(TASK TO COMPLETE):
The answer must restate every entry below word for word.

Top of SOURCE DATA

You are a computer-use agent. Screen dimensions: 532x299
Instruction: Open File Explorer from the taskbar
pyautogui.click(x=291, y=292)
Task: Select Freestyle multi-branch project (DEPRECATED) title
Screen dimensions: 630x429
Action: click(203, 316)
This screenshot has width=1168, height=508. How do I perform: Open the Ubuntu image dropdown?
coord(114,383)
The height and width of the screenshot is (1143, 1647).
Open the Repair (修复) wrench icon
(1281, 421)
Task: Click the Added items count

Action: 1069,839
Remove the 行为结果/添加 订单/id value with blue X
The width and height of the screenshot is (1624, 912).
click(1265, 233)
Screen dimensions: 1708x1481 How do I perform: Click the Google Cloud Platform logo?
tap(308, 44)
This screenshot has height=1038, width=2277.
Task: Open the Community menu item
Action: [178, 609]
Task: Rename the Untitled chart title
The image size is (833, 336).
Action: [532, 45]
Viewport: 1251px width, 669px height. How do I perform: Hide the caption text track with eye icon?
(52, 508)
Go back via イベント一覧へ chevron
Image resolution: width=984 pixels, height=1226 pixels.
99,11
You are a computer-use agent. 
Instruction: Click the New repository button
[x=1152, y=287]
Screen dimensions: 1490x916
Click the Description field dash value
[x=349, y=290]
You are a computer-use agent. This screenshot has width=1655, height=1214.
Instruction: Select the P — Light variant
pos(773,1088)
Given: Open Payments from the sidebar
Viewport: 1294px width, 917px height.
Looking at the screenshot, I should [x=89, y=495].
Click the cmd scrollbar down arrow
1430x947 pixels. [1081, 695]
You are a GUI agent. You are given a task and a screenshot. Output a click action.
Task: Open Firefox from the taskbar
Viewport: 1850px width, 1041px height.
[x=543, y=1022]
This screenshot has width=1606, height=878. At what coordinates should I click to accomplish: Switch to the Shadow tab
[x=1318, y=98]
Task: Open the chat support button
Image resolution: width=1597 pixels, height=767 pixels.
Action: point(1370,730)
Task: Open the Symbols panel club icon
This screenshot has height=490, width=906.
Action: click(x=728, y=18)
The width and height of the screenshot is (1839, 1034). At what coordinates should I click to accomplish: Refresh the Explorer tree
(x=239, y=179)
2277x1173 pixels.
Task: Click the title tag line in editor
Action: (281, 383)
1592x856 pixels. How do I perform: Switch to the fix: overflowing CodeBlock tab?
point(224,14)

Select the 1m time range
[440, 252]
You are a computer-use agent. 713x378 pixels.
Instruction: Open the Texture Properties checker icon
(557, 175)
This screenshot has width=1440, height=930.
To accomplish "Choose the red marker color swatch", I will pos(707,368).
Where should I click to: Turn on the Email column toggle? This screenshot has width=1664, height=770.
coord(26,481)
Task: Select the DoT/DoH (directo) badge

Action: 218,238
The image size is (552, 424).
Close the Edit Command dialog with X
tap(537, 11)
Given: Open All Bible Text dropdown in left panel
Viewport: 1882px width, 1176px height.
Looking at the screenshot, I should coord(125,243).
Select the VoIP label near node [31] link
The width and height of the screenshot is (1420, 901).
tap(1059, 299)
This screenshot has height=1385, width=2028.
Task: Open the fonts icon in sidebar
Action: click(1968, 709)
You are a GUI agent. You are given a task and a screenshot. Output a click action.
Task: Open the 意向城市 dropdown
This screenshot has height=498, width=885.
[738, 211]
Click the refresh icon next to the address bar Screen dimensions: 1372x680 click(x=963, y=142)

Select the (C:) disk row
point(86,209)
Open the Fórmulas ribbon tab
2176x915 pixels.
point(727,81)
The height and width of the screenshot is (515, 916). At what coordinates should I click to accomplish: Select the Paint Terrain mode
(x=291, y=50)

Bottom of SOURCE DATA

(TASK ANSWER):
You are a computer-use agent. Screen dimensions: 532x299
Instruction: Open File Explorer from the taskbar
pyautogui.click(x=291, y=292)
Task: Select Freestyle multi-branch project (DEPRECATED) title
Screen dimensions: 630x429
Action: click(203, 316)
This screenshot has width=1168, height=508. How do I perform: Open the Ubuntu image dropdown?
coord(114,383)
The height and width of the screenshot is (1143, 1647).
Open the Repair (修复) wrench icon
(1281, 421)
Task: Click the Added items count

Action: 1069,839
Remove the 行为结果/添加 订单/id value with blue X
The width and height of the screenshot is (1624, 912).
click(1265, 233)
Screen dimensions: 1708x1481 How do I perform: Click the Google Cloud Platform logo?
tap(308, 44)
This screenshot has height=1038, width=2277.
Task: Open the Community menu item
Action: [178, 609]
Task: Rename the Untitled chart title
The image size is (833, 336).
Action: [532, 45]
Viewport: 1251px width, 669px height. How do I perform: Hide the caption text track with eye icon?
(52, 508)
Go back via イベント一覧へ chevron
Image resolution: width=984 pixels, height=1226 pixels.
99,11
You are a computer-use agent. 
Instruction: Click the New repository button
[x=1152, y=287]
Screen dimensions: 1490x916
Click the Description field dash value
[x=349, y=290]
You are a computer-use agent. This screenshot has width=1655, height=1214.
Instruction: Select the P — Light variant
pos(773,1088)
Given: Open Payments from the sidebar
Viewport: 1294px width, 917px height.
Looking at the screenshot, I should [x=89, y=495].
Click the cmd scrollbar down arrow
1430x947 pixels. [1081, 695]
You are a GUI agent. You are given a task and a screenshot. Output a click action.
Task: Open Firefox from the taskbar
Viewport: 1850px width, 1041px height.
[x=543, y=1022]
This screenshot has width=1606, height=878. At what coordinates should I click to accomplish: Switch to the Shadow tab
[x=1318, y=98]
Task: Open the chat support button
Image resolution: width=1597 pixels, height=767 pixels.
Action: point(1370,730)
Task: Open the Symbols panel club icon
This screenshot has height=490, width=906.
Action: click(x=728, y=18)
The width and height of the screenshot is (1839, 1034). At what coordinates should I click to accomplish: Refresh the Explorer tree
(x=239, y=179)
2277x1173 pixels.
Task: Click the title tag line in editor
Action: (281, 383)
1592x856 pixels. How do I perform: Switch to the fix: overflowing CodeBlock tab?
point(224,14)

Select the 1m time range
[440, 252]
You are a computer-use agent. 713x378 pixels.
Instruction: Open the Texture Properties checker icon
(557, 175)
This screenshot has width=1440, height=930.
To accomplish "Choose the red marker color swatch", I will pos(707,368).
Where should I click to: Turn on the Email column toggle? This screenshot has width=1664, height=770.
coord(26,481)
Task: Select the DoT/DoH (directo) badge

Action: 218,238
The image size is (552, 424).
Close the Edit Command dialog with X
tap(537, 11)
Given: Open All Bible Text dropdown in left panel
Viewport: 1882px width, 1176px height.
Looking at the screenshot, I should coord(125,243).
Select the VoIP label near node [31] link
The width and height of the screenshot is (1420, 901).
tap(1059, 299)
This screenshot has height=1385, width=2028.
Task: Open the fonts icon in sidebar
Action: click(1968, 709)
You are a GUI agent. You are given a task and a screenshot. Output a click action.
Task: Open the 意向城市 dropdown
This screenshot has height=498, width=885.
[738, 211]
Click the refresh icon next to the address bar Screen dimensions: 1372x680 click(x=963, y=142)

Select the (C:) disk row
point(86,209)
Open the Fórmulas ribbon tab
2176x915 pixels.
point(727,81)
The height and width of the screenshot is (515, 916). At what coordinates should I click to accomplish: Select the Paint Terrain mode
(x=291, y=50)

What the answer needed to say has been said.